Data entries:
━━━━
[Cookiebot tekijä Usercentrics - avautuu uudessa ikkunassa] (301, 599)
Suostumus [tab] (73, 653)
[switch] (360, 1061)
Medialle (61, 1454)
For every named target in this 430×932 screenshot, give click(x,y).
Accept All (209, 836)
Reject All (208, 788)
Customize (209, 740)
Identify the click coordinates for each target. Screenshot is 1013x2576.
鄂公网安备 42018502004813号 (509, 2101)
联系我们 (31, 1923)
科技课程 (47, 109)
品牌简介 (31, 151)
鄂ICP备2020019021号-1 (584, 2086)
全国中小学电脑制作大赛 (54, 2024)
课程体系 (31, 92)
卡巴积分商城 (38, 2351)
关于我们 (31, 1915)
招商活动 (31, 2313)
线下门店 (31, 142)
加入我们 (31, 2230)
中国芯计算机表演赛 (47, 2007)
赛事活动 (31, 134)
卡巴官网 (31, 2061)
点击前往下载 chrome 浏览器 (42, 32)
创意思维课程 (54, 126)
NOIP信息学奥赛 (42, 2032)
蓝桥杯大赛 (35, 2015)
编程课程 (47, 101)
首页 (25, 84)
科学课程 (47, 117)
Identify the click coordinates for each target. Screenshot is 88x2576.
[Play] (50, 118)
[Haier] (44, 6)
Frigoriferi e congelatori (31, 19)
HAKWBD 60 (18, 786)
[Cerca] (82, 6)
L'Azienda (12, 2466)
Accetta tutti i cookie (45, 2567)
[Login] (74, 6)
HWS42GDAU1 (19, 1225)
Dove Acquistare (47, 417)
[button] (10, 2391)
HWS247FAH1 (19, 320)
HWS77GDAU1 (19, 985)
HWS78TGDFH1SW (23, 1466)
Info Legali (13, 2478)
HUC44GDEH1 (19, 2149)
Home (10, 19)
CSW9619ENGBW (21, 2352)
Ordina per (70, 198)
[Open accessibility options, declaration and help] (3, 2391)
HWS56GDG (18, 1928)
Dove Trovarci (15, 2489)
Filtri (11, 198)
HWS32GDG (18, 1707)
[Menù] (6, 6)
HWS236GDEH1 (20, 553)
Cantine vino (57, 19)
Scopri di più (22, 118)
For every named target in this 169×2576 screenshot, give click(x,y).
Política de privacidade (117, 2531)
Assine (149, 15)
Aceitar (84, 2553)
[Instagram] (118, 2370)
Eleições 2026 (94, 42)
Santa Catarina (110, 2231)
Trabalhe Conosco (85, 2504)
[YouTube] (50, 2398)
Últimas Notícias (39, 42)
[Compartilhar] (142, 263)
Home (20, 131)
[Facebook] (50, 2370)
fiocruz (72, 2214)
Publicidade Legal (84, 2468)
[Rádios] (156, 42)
━━━━
Instructions to follow:
Please copy the lines in the records above between the one holding "首页 (25, 84)" and the one holding "Scopri di più (22, 118)", inclusive, exactly and with no other line.

Exercise solution:
首页 (25, 84)
科学课程 (47, 117)
Identify the click coordinates for each target. Screenshot is 88x2576.
[Play] (50, 118)
[Haier] (44, 6)
Frigoriferi e congelatori (31, 19)
HAKWBD 60 (18, 786)
[Cerca] (82, 6)
L'Azienda (12, 2466)
Accetta tutti i cookie (45, 2567)
[Login] (74, 6)
HWS42GDAU1 (19, 1225)
Dove Acquistare (47, 417)
[button] (10, 2391)
HWS247FAH1 (19, 320)
HWS77GDAU1 (19, 985)
HWS78TGDFH1SW (23, 1466)
Info Legali (13, 2478)
HUC44GDEH1 (19, 2149)
Home (10, 19)
CSW9619ENGBW (21, 2352)
Ordina per (70, 198)
[Open accessibility options, declaration and help] (3, 2391)
HWS56GDG (18, 1928)
Dove Trovarci (15, 2489)
Filtri (11, 198)
HWS32GDG (18, 1707)
[Menù] (6, 6)
HWS236GDEH1 (20, 553)
Cantine vino (57, 19)
Scopri di più (22, 118)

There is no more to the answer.